New Zealand house prices finally fall from dizzying heights
Aug 10, 2022, 11:31 AM | Updated: 11:33 pm
(Michael Craig/New Zealand Herald via AP)
WELLINGTON, New Zealand (AP) — New Zealand house prices fell year-on-year for the first time in more than a decade, a report showed Thursday, as rising interest rates finally halted a dizzying boom that had only gained momentum after the coronavirus pandemic first hit.
The Real Estate Institute of New Zealand reported median prices fell 1.8% in July when compared with the same month last year. The decline was more pronounced in the biggest city of Auckland, where prices fell 5.6%, and in the capital, Wellington, where prices fell 5.9%.
Sales also declined by more than one-third. Up until its peak last November, the New Zealand property market had been among the frothiest in the world.
Already booming when COVID-19 first hit, the market surged as interest rates were cut to record lows and the government and central bank pumped money into the economy to keep it afloat.
Even with Thursday’s modest decline, the average price of houses nationwide remained 810,000 New Zealand dollars ($517,000), putting them beyond the reach of many young people looking to buy their first home. In Auckland, the median price remained NZ$1.1 million.
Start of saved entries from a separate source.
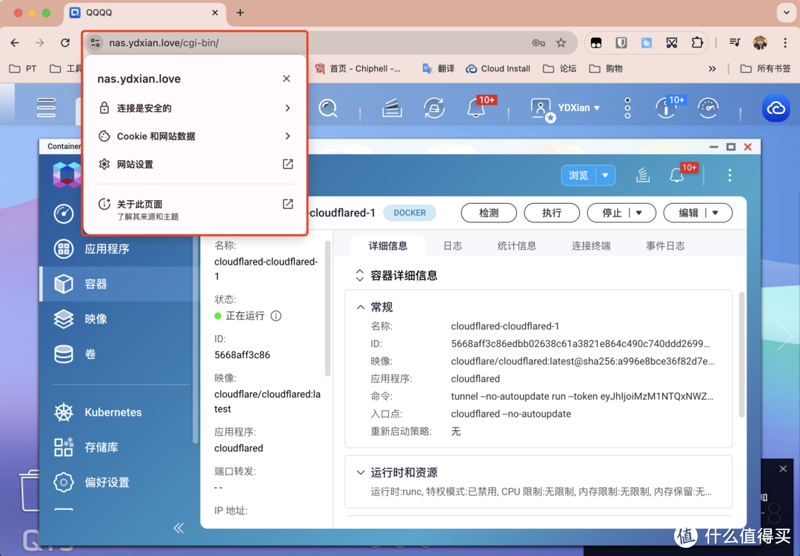Screen dimensions: 800x556
Task: Click the blue myQNAPcloud cloud icon
Action: click(776, 108)
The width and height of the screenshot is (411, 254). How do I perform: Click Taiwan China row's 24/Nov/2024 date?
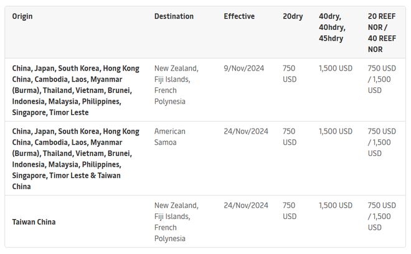[x=246, y=205]
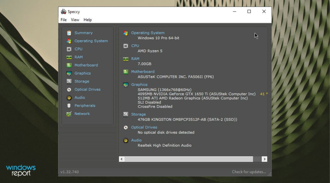Open the File menu
This screenshot has height=183, width=330.
(63, 20)
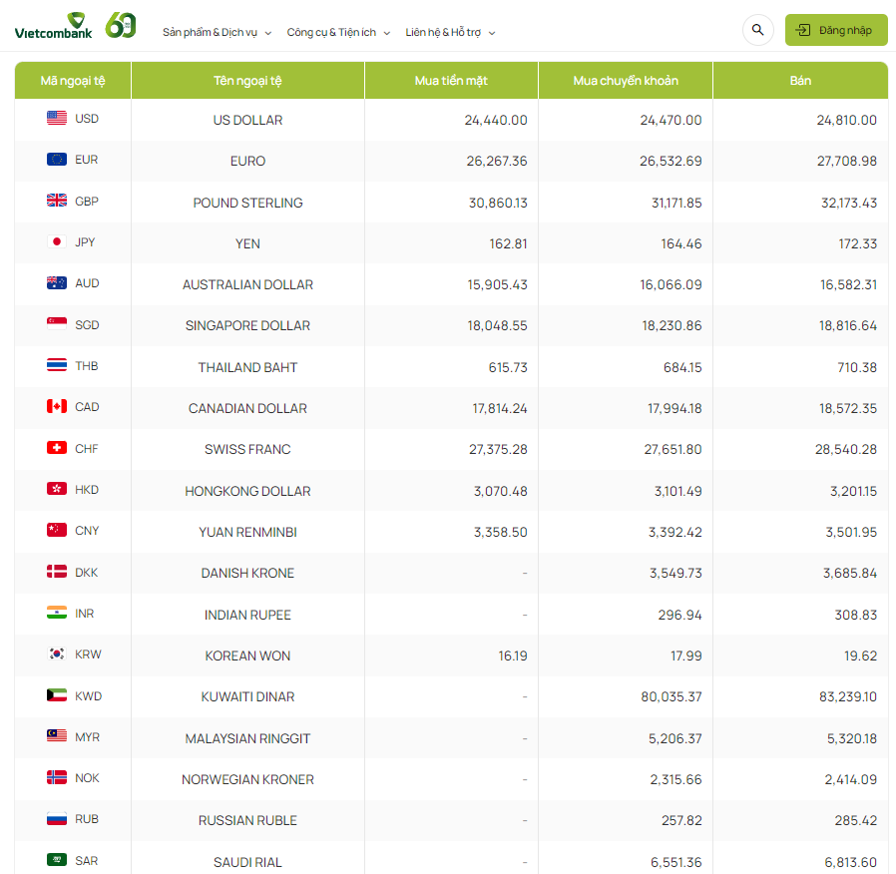Screen dimensions: 896x874
Task: Select the Bán column header
Action: [800, 81]
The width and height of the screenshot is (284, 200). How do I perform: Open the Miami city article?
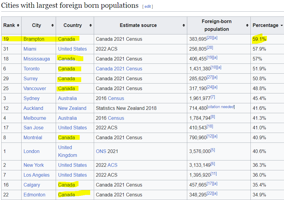click(30, 49)
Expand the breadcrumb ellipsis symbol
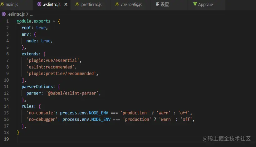256x147 pixels. coord(31,14)
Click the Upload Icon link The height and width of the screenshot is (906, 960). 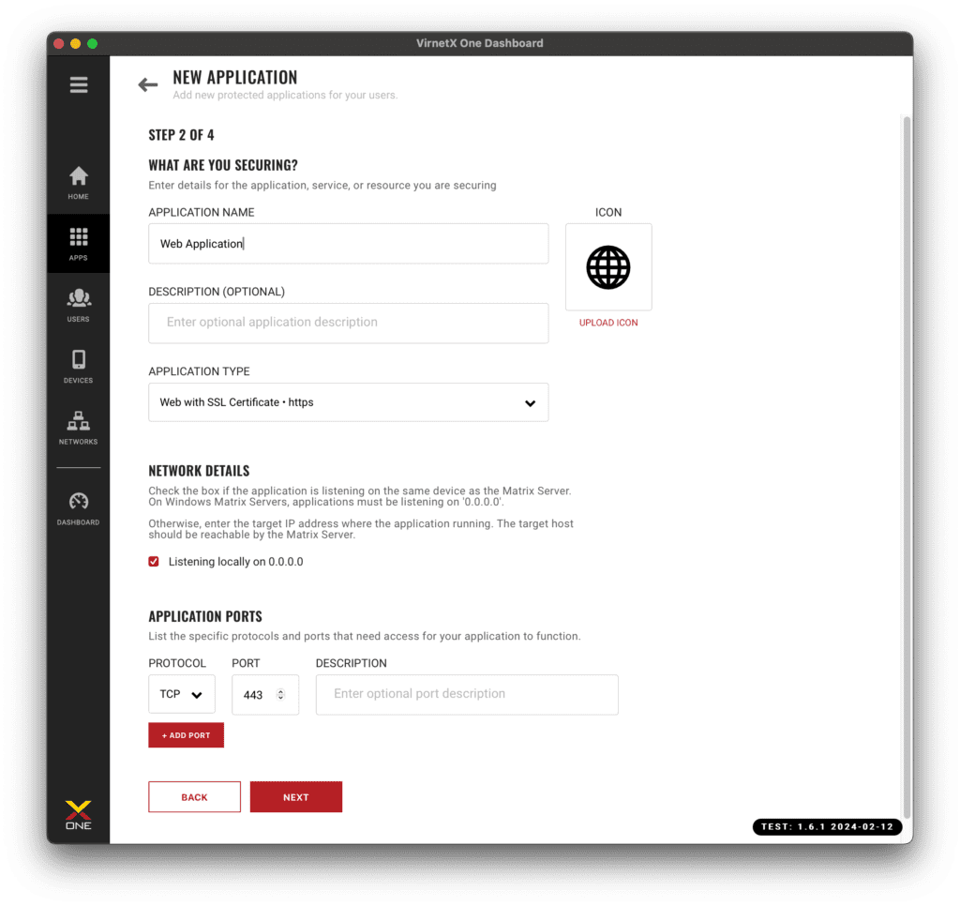click(x=608, y=323)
The fall comes at a time that unemployment remains near record lows at 3.3%, but when economic growth has stalled and inflation has risen to 7.3%. Mortgage interest rates are hovering at around 5% to 6%, up from as low as 3% a year ago.
Brad Olsen, the principal economist at consultant company Infometrics, said that interest rates were the main factor behind the fall.
“You’ve got a lot of people out in the market who just aren’t able to get the same finance that they were a year before because of how much interest rates have increased,” Olsen said. “The banks are being a bit more cautious given affordability challenges and not wanting people to overburden themselves.”
Olsen said he expected prices to continue declining through the rest of the year, although he thought an all-out crash was unlikely because he wasn’t seeing signs of a sudden acceleration in the declines.
“This is just the other side of the rollercoaster starting to come back down, but we are actually still pretty high off the ground,” Olsen said.
The last time the Real Estate Institute recorded an annual price decline was in July 2011.
“In 2021, we saw low housing stock, increasing competition between buyers and a general sense of urgency,” said Jen Baird, the institute’s chief executive. “The reverse is now happening.”